= Executive master's degree =

Advanced Master's degree

An executive master's degree, also known as a Master of Advanced Studies (MAS), is an advanced level of master's degree designed specially for mid-career executive professionals.

==Structure==
Executive master's degree programs are usually attended by full-time working professionals, therefore the programs are scheduled to match this condition. Most programs run several full days (not more than a week) per month for the period of two or three years. However, some options have similarly adapted schedules, offering classes nights or weekends only. The most condensed of such programs can be completed in as little as a year.

According to the Bologna Process, program participants are required to gain 60 ECTS to complete the degree. In other systems, the duration of the program is dependent on the total number of academic credits and the number of course credits it is possible to complete in a given semester.

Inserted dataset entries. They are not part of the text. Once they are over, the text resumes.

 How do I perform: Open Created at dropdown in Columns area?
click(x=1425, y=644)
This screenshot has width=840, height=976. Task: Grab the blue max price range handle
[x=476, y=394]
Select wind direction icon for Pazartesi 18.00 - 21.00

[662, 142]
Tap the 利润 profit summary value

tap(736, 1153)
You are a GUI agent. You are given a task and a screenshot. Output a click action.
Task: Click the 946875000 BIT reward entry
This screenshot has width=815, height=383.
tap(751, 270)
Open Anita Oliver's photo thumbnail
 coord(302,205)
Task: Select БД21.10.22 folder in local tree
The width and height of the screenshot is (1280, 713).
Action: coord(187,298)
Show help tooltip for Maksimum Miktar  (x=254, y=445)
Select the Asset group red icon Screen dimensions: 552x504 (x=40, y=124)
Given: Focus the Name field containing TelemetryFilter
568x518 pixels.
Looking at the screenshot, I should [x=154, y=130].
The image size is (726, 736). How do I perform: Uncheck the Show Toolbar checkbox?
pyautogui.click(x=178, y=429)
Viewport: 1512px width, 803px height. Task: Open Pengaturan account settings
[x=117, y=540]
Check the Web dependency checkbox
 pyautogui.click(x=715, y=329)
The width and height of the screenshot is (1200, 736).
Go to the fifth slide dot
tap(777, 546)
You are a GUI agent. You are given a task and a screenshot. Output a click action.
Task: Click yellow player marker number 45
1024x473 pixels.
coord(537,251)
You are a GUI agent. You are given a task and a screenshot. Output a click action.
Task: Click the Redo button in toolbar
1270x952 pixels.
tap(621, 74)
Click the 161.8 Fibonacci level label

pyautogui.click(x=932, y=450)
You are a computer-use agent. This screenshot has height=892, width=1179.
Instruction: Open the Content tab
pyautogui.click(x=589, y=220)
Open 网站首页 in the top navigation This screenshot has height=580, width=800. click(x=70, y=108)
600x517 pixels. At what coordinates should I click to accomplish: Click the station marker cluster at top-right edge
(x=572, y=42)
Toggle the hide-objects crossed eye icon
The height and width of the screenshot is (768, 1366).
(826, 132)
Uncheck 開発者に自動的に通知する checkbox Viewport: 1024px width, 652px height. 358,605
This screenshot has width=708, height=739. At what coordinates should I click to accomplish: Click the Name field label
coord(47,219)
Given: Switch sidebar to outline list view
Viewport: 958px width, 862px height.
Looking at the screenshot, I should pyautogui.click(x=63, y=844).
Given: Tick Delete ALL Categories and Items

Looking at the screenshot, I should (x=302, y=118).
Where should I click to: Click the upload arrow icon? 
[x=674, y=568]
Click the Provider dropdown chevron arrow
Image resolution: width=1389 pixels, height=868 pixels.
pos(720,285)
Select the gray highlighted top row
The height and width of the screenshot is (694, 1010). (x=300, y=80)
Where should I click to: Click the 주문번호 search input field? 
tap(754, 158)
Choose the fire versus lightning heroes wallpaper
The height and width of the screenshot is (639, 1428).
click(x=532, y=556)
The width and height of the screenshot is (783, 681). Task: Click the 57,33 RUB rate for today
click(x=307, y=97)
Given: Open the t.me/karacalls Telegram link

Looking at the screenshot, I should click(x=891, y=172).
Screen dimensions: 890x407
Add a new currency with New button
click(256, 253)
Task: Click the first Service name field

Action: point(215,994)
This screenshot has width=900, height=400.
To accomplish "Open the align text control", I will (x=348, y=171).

Programs within the United States typically require 33 credits according to the U.S. Department of Education. The number may differ from one credit system to another. By the end of the program participants of the program are required to have completed a thesis or a field project, on which they should usually spend 350–500 hours.

==Admission==
Applicants for an executive master program typically must have:
- A bachelor's degree or high school diploma;
- 4-15 years of work experience in their area of study (or a comparable background and expressed passion for the specific subject area);
- Leadership potential

Admission requirements may slightly differ from country to country. Some universities or private institutions may require GMAT, GRE or other standardized mathematical test scores.

In the UK the Executive Master's degree (; https://msbm.org.uk/programme/special-executive-masters-programme-in-business-management; https://www.lse.ac.uk/study-at-lse/executive-masters-degrees/about) are accredited degrees that require a Bachelor's degree and a minimum of 4/5 years of experience in a management position.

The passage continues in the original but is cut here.